Start of Block

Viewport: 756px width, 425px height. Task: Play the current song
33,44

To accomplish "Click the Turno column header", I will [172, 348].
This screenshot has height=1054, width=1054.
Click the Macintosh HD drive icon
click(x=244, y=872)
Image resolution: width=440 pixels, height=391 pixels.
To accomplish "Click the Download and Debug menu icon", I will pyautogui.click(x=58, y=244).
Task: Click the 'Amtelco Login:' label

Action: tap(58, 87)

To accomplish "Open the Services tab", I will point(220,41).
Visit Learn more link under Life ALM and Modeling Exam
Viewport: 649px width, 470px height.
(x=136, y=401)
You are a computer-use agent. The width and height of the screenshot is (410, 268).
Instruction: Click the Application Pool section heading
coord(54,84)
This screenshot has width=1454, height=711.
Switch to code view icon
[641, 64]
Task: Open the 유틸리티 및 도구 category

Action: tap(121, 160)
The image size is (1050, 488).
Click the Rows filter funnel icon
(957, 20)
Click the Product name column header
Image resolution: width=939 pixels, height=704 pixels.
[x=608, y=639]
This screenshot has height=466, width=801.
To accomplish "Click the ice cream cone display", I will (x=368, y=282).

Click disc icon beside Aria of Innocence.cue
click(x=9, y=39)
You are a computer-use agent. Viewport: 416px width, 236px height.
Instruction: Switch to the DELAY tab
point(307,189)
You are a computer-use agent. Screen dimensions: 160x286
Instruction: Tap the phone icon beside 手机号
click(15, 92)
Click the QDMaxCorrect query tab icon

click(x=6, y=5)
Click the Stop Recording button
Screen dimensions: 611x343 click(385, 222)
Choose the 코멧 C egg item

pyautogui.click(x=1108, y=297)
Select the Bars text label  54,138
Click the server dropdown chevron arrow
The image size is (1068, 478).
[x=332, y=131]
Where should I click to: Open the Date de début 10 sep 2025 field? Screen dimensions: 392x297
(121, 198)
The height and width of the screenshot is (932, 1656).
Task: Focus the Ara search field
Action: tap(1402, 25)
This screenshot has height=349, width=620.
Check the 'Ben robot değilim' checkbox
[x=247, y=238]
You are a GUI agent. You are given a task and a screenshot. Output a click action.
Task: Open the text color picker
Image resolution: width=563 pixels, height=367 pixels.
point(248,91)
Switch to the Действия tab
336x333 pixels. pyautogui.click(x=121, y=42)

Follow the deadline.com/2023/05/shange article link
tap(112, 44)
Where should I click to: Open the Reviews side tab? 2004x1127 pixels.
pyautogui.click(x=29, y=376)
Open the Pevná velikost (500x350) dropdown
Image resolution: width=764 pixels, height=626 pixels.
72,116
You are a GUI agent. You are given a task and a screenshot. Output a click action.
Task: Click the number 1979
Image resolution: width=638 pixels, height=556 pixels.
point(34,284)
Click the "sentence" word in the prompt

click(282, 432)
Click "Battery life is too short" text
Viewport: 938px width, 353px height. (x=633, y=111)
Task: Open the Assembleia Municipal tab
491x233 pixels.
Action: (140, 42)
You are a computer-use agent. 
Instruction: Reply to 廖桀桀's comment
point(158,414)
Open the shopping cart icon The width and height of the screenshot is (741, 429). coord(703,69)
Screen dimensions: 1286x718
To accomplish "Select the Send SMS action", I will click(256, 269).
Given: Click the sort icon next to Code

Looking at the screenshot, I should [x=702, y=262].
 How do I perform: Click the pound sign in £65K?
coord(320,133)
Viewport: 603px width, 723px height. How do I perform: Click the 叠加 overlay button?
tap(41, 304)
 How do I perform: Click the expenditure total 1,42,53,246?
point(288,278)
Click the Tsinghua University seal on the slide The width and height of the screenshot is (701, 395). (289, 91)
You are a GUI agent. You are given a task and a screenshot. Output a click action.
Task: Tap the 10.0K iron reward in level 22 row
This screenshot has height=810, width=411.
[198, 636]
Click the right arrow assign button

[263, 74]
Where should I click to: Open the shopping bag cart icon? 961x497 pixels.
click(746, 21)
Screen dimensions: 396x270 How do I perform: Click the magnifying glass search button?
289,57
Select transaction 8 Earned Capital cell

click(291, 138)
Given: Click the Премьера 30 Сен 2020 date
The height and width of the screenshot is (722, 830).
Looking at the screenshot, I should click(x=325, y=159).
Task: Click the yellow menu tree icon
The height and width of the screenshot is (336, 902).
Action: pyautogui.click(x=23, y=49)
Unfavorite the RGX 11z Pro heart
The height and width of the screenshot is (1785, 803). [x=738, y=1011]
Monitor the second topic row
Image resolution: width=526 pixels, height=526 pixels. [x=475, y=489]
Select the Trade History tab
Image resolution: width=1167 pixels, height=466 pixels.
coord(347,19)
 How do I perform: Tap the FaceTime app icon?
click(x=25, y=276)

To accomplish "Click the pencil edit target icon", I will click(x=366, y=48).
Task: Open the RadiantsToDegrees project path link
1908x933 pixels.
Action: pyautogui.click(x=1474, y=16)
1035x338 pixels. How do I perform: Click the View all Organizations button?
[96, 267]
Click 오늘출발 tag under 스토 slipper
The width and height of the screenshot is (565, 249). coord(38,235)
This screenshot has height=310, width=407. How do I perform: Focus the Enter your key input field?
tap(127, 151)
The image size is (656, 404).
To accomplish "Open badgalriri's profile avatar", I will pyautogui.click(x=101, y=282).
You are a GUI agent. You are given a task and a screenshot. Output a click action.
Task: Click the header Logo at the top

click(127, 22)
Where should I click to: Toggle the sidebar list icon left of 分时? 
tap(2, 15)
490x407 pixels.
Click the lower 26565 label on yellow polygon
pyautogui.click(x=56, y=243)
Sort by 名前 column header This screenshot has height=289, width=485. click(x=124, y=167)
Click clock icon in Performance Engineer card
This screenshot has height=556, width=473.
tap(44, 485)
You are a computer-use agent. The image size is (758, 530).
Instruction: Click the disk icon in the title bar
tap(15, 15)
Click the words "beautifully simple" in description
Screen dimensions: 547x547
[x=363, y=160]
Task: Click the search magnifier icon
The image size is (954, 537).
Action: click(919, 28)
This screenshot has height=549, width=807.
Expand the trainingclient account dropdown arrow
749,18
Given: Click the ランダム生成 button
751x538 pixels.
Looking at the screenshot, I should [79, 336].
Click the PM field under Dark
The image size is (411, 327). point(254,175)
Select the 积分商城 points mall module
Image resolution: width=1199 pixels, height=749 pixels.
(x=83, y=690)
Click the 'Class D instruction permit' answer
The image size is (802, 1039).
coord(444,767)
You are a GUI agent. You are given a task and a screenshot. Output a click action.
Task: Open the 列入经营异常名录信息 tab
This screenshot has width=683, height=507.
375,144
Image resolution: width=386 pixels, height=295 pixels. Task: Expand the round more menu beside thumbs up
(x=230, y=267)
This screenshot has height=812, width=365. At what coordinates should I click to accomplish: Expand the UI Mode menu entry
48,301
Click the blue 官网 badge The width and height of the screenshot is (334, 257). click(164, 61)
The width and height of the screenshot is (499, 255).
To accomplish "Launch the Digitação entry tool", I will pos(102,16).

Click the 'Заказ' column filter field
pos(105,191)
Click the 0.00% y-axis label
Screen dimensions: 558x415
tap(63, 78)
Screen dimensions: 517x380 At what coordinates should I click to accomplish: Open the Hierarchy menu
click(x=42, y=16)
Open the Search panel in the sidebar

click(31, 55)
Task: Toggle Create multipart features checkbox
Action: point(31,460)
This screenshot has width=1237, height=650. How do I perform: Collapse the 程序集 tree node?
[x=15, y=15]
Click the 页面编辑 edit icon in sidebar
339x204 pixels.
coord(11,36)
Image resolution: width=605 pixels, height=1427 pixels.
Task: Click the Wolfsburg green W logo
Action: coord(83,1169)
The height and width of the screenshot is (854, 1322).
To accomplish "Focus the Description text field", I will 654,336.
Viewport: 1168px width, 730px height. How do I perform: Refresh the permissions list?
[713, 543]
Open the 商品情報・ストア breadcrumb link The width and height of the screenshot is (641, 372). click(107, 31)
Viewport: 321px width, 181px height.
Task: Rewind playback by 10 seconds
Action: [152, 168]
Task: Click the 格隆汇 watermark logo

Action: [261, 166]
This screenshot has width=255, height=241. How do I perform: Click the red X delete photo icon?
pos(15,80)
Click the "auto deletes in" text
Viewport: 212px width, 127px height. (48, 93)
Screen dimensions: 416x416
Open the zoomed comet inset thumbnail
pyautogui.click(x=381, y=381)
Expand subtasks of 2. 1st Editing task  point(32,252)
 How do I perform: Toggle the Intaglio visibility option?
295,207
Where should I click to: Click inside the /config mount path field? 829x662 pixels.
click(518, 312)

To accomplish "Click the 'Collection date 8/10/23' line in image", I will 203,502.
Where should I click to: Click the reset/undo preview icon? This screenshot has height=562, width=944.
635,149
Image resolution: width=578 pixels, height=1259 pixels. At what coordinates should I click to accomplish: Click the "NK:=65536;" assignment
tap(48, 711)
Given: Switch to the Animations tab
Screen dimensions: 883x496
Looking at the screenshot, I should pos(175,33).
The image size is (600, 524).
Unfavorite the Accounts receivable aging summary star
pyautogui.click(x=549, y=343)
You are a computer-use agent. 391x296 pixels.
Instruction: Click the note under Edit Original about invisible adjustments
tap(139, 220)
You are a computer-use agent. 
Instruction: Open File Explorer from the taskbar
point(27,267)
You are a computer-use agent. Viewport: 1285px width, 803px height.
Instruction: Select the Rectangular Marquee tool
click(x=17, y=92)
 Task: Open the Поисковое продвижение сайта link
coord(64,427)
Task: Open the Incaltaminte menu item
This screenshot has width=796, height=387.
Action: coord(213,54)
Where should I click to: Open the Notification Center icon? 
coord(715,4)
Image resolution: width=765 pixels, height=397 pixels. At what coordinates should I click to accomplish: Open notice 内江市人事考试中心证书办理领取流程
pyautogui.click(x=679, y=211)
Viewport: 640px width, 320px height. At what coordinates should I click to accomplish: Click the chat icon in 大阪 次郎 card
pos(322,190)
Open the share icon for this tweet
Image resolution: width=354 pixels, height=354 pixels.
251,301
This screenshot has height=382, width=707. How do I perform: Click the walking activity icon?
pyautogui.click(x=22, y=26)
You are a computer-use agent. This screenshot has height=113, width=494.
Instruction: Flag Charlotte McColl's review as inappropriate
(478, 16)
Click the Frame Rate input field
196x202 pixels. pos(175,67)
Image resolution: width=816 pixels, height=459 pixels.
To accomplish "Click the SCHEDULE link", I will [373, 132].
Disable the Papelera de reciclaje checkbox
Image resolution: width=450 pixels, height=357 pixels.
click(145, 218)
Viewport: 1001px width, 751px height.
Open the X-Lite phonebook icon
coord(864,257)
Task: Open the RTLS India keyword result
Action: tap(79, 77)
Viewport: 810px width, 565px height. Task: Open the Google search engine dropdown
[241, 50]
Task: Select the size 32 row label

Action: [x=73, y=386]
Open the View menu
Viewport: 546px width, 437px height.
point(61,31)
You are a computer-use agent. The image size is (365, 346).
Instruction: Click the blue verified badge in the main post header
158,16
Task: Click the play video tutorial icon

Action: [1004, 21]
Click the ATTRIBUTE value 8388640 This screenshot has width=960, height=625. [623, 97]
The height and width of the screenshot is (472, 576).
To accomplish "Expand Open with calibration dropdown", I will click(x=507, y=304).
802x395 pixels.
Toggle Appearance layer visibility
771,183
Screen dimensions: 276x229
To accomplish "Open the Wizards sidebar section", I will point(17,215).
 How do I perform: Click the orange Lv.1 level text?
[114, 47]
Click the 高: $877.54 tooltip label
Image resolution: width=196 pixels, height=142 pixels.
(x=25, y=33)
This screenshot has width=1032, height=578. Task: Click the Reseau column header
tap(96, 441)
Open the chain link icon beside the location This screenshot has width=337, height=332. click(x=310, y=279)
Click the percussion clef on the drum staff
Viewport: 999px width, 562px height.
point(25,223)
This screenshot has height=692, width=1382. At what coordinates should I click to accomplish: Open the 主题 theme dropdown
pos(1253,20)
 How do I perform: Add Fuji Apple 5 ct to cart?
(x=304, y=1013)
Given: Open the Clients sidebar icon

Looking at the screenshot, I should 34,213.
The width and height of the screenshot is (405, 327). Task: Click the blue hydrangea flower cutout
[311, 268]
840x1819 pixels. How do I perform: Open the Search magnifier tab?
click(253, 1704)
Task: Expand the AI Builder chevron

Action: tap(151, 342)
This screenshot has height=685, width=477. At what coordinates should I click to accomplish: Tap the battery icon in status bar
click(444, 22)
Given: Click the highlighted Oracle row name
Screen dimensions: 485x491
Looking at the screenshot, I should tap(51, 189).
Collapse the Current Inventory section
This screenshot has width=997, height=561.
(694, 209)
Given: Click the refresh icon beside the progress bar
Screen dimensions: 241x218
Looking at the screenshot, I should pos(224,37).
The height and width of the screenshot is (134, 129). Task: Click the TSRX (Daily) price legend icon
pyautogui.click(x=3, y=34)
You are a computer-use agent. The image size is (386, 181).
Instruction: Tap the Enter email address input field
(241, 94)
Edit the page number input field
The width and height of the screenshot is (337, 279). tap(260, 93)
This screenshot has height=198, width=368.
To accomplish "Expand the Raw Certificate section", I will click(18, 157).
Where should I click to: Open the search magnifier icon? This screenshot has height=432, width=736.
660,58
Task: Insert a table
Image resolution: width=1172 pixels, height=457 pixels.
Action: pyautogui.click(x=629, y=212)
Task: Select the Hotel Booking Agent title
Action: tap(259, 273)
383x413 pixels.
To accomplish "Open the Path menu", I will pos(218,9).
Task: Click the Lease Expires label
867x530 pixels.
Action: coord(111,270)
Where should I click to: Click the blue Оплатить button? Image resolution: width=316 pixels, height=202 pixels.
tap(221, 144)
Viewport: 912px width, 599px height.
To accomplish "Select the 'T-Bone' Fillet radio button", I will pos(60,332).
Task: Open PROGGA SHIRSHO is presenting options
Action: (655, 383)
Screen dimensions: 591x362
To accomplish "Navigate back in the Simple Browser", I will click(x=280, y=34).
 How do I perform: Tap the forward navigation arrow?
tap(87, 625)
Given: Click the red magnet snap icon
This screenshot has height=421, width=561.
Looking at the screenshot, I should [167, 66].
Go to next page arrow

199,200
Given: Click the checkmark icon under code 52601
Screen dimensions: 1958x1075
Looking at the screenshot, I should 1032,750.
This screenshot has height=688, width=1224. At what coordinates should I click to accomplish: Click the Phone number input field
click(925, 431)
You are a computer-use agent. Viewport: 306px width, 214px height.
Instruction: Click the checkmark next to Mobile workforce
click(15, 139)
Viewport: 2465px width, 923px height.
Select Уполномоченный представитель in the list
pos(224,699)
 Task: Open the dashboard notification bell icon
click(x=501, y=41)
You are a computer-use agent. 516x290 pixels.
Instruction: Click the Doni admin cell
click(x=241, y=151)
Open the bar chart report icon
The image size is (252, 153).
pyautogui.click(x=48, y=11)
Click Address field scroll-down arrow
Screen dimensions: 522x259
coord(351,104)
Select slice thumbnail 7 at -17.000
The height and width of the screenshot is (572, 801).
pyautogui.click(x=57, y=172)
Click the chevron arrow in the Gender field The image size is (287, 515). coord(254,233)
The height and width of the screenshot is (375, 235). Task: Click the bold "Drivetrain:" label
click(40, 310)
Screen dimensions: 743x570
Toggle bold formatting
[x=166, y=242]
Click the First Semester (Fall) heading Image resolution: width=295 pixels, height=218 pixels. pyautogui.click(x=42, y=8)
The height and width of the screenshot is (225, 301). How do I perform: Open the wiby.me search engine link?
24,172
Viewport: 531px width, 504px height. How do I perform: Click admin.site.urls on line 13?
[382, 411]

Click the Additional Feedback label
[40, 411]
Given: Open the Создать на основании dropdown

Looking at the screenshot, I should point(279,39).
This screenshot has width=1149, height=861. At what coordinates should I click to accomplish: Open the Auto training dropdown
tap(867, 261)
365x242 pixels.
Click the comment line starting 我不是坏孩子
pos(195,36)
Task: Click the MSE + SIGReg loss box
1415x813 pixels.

End of Block

## TASK TO COMPLETE:
Return exactly the lines above from the line that has "Select slice thumbnail 7 at -17.000" through the line that has "Screen dimensions: 743x570", inclusive, and nothing else.

## WRITTEN ANSWER:
Select slice thumbnail 7 at -17.000
The height and width of the screenshot is (572, 801).
pyautogui.click(x=57, y=172)
Click the chevron arrow in the Gender field The image size is (287, 515). coord(254,233)
The height and width of the screenshot is (375, 235). Task: Click the bold "Drivetrain:" label
click(40, 310)
Screen dimensions: 743x570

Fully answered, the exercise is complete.